To verify the agent sees the key:

Terminal window
ssh-add -L

Tell Git to use the signing subkey and sign commits by default.

Terminal window
git config --global gpg.program gpg
git config --global commit.gpgsign true
git config --global user.signingKey YOUR_SIGNING_SUBKEY_ID

Use the signing subkey ID, not the master key ID.

Create a throwaway commit and inspect the signature:

Terminal window
git commit --allow-empty -m "Test GPG signing"
git log --show-signature -1

You should see a valid signature and, on first use, a PIN prompt from pinentry-mac.

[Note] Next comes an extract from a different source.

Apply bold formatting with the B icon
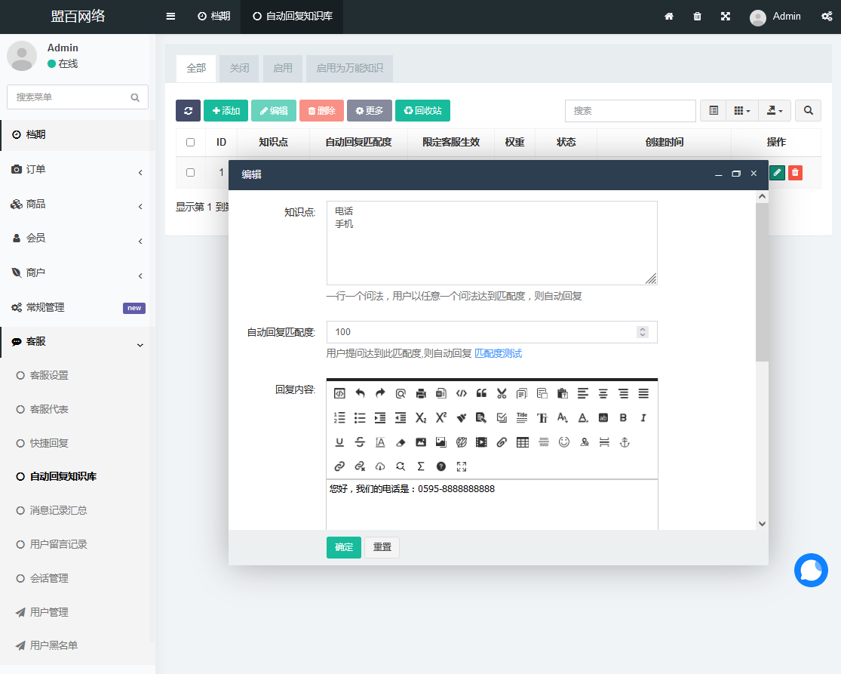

These are the commands I keep around when something is stuck:

Terminal window
brew --prefix pinentry-mac
gpg --list-secret-keys --keyid-format=long
gpg --card-status
gpgconf --kill gpg-agent
git log --show-signature -1

If signing stops working on macOS, the usual fixes are:

  • confirm the YubiKey is inserted
  • confirm pinentry-program points at the Homebrew pinentry-mac
  • confirm user.signingKey is the signing subkey
  • restart gpg-agent

For the broader GnuPG and YubiKey workflow, the best reference I have found is:

The guide covers the full lifecycle, including key creation, transfer, SSH integration, and recovery. I keep this post focused on the macOS-specific parts and the commands I reach for most often.